Retype the rows below word for word, starting at the line that contains "Identify the location of y-tick-label: 0.14." and continuing through the last line of the rows, including both of those lines.
:: EXCERPTED DATA
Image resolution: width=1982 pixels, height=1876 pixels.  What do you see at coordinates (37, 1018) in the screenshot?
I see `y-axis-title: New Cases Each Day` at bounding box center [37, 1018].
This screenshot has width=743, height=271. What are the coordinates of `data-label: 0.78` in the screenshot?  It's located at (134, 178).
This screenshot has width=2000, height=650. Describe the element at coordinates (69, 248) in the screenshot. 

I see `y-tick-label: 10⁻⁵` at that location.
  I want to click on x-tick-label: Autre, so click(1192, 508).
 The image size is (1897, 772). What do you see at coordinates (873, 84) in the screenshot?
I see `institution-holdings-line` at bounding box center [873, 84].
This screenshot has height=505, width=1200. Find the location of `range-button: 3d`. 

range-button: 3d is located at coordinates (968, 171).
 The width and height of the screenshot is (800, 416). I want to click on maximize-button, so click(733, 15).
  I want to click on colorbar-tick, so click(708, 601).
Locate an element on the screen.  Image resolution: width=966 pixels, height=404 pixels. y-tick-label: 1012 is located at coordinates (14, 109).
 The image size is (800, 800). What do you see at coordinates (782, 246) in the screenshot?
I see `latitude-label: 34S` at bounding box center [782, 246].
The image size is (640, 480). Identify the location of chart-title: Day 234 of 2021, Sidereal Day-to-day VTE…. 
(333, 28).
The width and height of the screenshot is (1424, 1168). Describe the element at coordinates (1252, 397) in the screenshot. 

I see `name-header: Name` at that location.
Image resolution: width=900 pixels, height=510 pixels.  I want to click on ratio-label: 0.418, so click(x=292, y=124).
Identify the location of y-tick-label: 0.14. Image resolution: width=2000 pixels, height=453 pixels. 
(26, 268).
::::
WRITTEN SOLUTION:
Identify the location of y-tick-label: 0.14. Image resolution: width=2000 pixels, height=453 pixels. 
(26, 268).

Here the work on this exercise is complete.